Doulas for Disparity: How a New Tri-faceted Model for Individualized Care will Save Lives 

By: Sophie Frankenthal  |  May 15, 2022

By Sophie Frankenthal, Staff Writer

One of the most tragic realities is the loss of life at the exact moment in which a new life is expected to enter the world. Thanks to medical and technological advancements, infant and maternal mortality, which plagued humanity for centuries, has been significantly reduced. We tend to take for granted the level of miracle that is involved every time both mother and infant survive pregnancy and delivery. However, it is frightening that there exists significant disparity in the experience and outcome of childbirth, depending largely on one’s race. With this in mind, I believe that in order to truly address the issue of maternal-infant mortality, we must prioritize the delivery of individualized, patient-centered care, which is why one recently implemented NYC Initiative stands out as one of tremendous potential. 

The CDC reports that pregnancy-related deaths are three times more common amongst black women than white women. The majority of these deaths are completely preventable, as most of them can be attributed to structural racism and lack of quality healthcare, whereas only a few are the result of underlying medical conditions. 

In New York City, the statistics are even more shocking. According to the NYC Department of Health and Mental Hygiene (DOHMH), the rate of pregnancy-related deaths in NYC is nine times higher for black women than for white women and the infant mortality rate is upwards of three times higher. It is for this reason that on March 23, 2022, NYC Mayor Eric Adams announced a city-wide expansion of three initiatives specifically designed to combat maternal and infant health inequities in NYC

The first of these initiatives is the Citywide Doula Initiative, which aims to increase the number of practicing doulas (individuals who are trained to provide physical and emotional support during both pregnancy and childbirth) throughout NYC, as well as to provide doula services to eligible families, free of charge. These services include prenatal consultations, active assistance throughout labor and delivery (whether in the clinic or at home), and postpartum care. The second initiative, termed the Midwifery Initiative, seeks to research and integrate current midwifery care models with the goal of improving prenatal care and delivery outcomes in both clinical and home-based environments. The final initiative, the Maternity Hospital Quality Improvement Network (MHQIN), focuses on developing strategies to monitor and resolve racial inequities in the clinical setting, primarily by means of expanded staff training in areas such as racial equality, unconscious bias, and patient-centered care (an approach to care that is informed by the needs, preferences, and values expressed by the patient). 

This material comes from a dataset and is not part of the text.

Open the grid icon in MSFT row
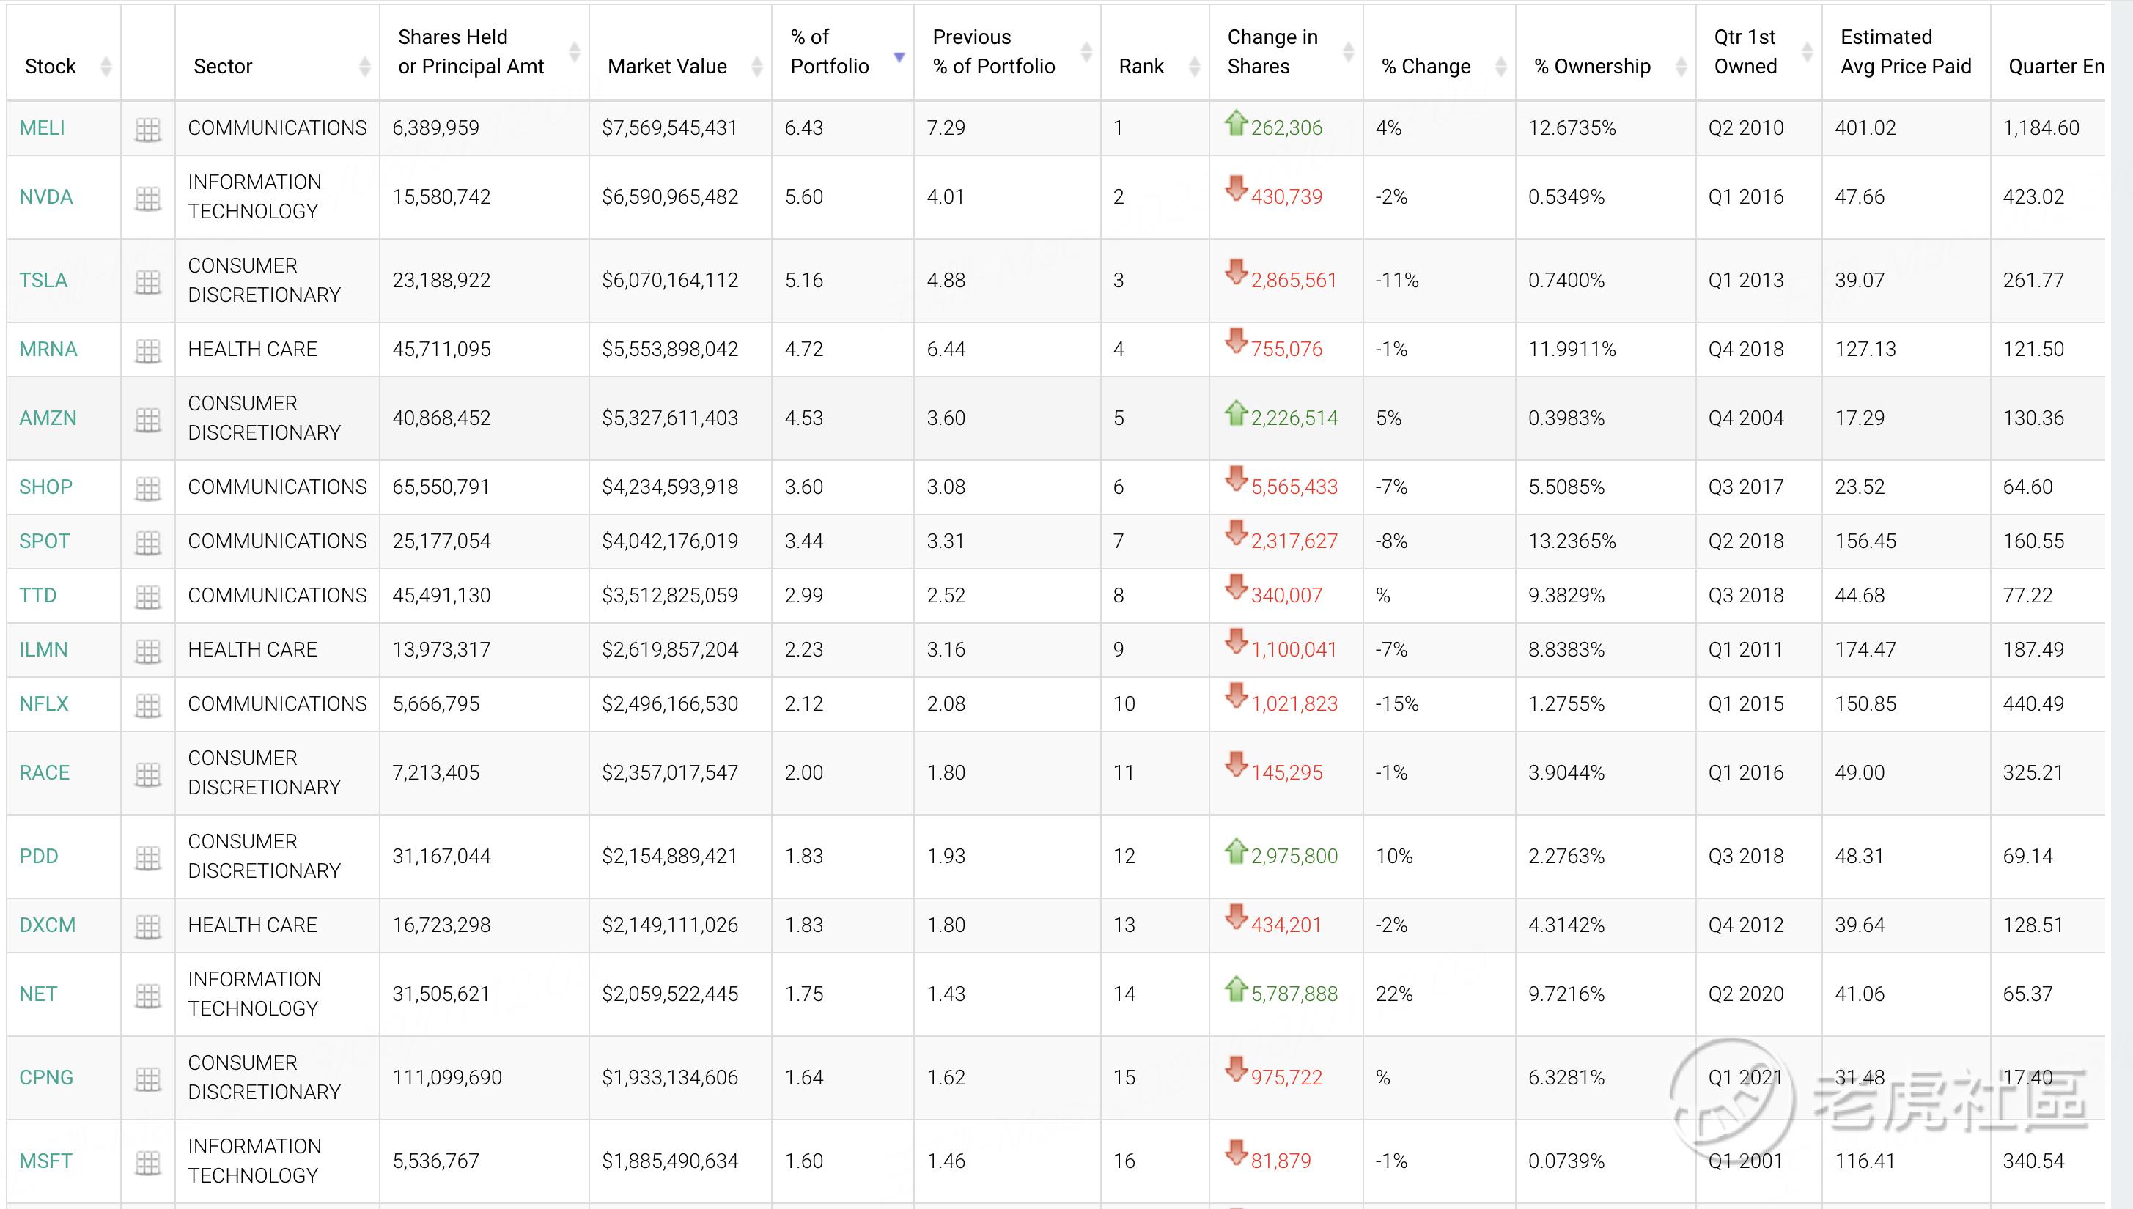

What is both unique and encouraging about the expansion of these initiatives is the emphasis it places on systemic causes of racial discrepancies in healthcare. Much of the discussion regarding health disparity is focused on the lack of affordability and accessibility to healthcare for individuals of a lower socioeconomic status. While this is undeniably a troubling aspect of the American healthcare system, it is not necessarily something that can be addressed on a state-based level. Additionally, when it comes to racial disparities in particular, it is a difference in treatment quality that creates the biggest rift, rather than lack of affordability. The American Heart Association explains that black women often experience bias and stereotyping within the healthcare setting– even if they are wealthy and successful. Systemic racial bias within healthcare is often implicit, and it mainly manifests in the undervaluing and dismissal of expressed patient worries and needs. According to both the AHA and the CDC, the fact that the concerns and symptoms of black mothers are taken less seriously than those of white mothers results in a lower level of care, and is one of the primary reasons that black women are more likely to die of a preventable pregnancy-related cause. 

Mayor Adams’s recognition of systemic bias as the root cause of the disparity in maternal healthcare is what makes this initiative so exceptional. The expansion functions as a tri-faceted model, with each component combating the issue from a slightly different angle.

The main objective of the Citywide Doula Initiative is to provide pregnant women with personalized attention and care through an individual who is specifically trained to be attentive to the emotional and psychological needs of the mother. Collaboration between midwives and physicians, as prescribed by the Midwifery Initiative, is expected to add an element of individualization and compassion to the typically sterile healthcare provided clinically. Lastly, the MHQIN seeks to address the crux of race-related health disparities, by implementing sensitivity training across various levels of the healthcare system in the hopes that implicit prejudice can ultimately be eradicated. Mayor Adams has introduced an extraordinary program, with the potential to ensure that no woman loses her own life or the life of her infant solely because she didn’t receive the highest possible level of care. Perhaps even more promising is the fact that, on a broader scale, action is now being taken to ensure that every woman feels comfortable, safe, and– most importantly– heard, regardless of her race or ethnicity. At the end of the day, it is crucial that we strive for every infant not only to survive, but to live and thrive in a world in which they, their voices, and their needs will be attributed infinite worth, without exception.